1.12.08

Kafkian dream

Siempre que me quedo dormido después de que suena el despertador (en realidad, mi celular), sueño y recuerdo ese sueño.
Hoy soñé que esperaba turno para entregar un artículo o un proyecto de tesis, algo así. Era el último, o el único, día para ello. La que debía recibirlo era una vieja cascarrabias que ocupaba un puesto muy importante en la Facultad. No se parecía a nadie que yo recuerde ahora. (Quizás, un poco a Carmen Argibay, de quien leí un reportaje en Página ayer; pero estoy improvisando.)
El trabajo tenía que entregarlo, digamos, a las 12, y yo estaba allí desde mucho antes. Pero la vieja se entretenía demasiado juzgando a los que estaban antes que yo. Yo estaba aterrado por eso, porque había pensado que era sólo un trámite burocrático, no sabía que ella iba a leer ahí mismo los papeles y podía, incluso, rechazarlos. El tiempo pasaba, e incluso la vieja (pongamos la Vieja) me salteaba olímpicamente y atendía a otros que habían llegado después que yo. La ansiedad, como se dice, me devoraba.
Por supuesto, llegado mi turno, la Vieja se levantó y se dispuso a irse, sin oír mis súplicas lastimosas: que yo estaba desde temprano, que era importante para mí, que se vencía el plazo. Nada le importaba.

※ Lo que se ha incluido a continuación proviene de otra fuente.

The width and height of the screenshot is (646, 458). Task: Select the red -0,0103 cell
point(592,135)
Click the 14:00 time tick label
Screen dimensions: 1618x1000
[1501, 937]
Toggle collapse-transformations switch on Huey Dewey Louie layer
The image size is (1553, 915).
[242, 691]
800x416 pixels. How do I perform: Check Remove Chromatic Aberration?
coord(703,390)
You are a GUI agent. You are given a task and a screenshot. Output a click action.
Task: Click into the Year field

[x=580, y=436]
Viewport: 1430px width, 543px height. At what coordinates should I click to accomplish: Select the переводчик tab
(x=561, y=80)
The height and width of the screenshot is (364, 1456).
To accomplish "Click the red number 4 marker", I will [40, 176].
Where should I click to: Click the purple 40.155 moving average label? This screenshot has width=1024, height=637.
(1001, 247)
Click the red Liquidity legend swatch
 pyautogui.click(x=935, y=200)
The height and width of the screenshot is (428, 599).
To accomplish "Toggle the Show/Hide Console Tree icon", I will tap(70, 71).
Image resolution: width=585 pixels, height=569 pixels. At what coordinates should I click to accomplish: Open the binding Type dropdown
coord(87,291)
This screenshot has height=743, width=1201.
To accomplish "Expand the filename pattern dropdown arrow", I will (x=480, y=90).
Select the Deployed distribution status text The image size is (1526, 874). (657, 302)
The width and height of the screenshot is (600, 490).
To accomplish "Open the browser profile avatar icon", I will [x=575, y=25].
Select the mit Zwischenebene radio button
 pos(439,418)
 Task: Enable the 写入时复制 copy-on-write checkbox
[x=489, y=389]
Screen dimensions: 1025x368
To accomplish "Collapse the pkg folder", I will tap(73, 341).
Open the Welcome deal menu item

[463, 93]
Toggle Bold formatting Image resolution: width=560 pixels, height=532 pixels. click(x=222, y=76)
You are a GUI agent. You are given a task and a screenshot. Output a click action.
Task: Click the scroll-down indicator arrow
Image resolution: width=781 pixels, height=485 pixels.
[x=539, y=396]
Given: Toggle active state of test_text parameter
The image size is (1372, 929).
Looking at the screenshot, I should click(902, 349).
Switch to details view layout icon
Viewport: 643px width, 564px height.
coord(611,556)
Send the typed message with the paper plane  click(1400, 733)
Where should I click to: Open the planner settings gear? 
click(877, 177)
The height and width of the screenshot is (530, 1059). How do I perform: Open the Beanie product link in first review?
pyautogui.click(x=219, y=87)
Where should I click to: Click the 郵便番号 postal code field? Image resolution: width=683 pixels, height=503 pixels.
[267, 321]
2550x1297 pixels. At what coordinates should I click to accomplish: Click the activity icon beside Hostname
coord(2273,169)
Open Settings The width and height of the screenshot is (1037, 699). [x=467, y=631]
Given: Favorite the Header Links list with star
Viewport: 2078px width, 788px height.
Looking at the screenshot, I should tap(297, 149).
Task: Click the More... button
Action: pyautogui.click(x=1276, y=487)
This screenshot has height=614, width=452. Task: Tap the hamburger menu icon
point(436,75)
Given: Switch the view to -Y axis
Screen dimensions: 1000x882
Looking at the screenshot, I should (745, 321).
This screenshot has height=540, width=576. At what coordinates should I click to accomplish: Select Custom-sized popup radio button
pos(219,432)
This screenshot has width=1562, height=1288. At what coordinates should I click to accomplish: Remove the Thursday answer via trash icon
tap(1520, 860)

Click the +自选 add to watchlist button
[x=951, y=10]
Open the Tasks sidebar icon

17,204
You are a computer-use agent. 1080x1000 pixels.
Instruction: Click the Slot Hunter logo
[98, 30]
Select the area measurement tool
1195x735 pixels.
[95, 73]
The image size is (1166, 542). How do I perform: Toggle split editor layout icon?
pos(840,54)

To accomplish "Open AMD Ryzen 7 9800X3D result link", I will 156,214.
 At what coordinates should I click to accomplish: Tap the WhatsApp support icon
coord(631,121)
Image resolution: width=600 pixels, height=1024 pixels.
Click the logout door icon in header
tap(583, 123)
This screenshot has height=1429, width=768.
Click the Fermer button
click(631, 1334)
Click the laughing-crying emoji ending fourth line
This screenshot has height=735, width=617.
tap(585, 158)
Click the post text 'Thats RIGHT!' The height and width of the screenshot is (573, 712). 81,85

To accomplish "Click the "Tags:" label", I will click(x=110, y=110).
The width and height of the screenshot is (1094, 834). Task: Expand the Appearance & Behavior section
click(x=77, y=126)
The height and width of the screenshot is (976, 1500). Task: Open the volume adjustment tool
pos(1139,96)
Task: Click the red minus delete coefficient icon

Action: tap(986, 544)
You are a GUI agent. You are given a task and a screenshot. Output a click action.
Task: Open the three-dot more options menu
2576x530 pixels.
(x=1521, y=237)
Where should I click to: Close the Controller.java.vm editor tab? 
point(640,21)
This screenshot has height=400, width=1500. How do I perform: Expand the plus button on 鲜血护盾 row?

Como suele pasar, en cierto momento todo se encarajinó. Había un montón de gente, hombres y mujeres (recuerdo a un viejo y a una chica más joven) que rodeaban a la Vieja como protegiéndola de mi insistencia. Ella protestaba porque no había podido ni ir al baño, y precisamente eso hizo (la chica la acompañaba, el viejo custodiaba la puerta; ¡yo pugnaba por entrar!).
Hago un flashback: en algún momento, había aparecido una exjefa mía de cátedra, con la cual terminamos muy mal, y sin embargo me trataba aparentemente bien; pero, puesta a interceder por mí, se lavó las manos, porque ella no había leído mi artículo (algo así pasó en la "realidad"). Mi esposa también estaba en el sueño: hablaba cordialmente con mi exjefa, seguramente tratando de ayudarme.
No recuerdo el final, pero obviamente no entregué el trabajo. O eso es lo que siento ahora, todavía ansioso. Precisamente a fin de año, cuando no tengo ningún artículo para entregar.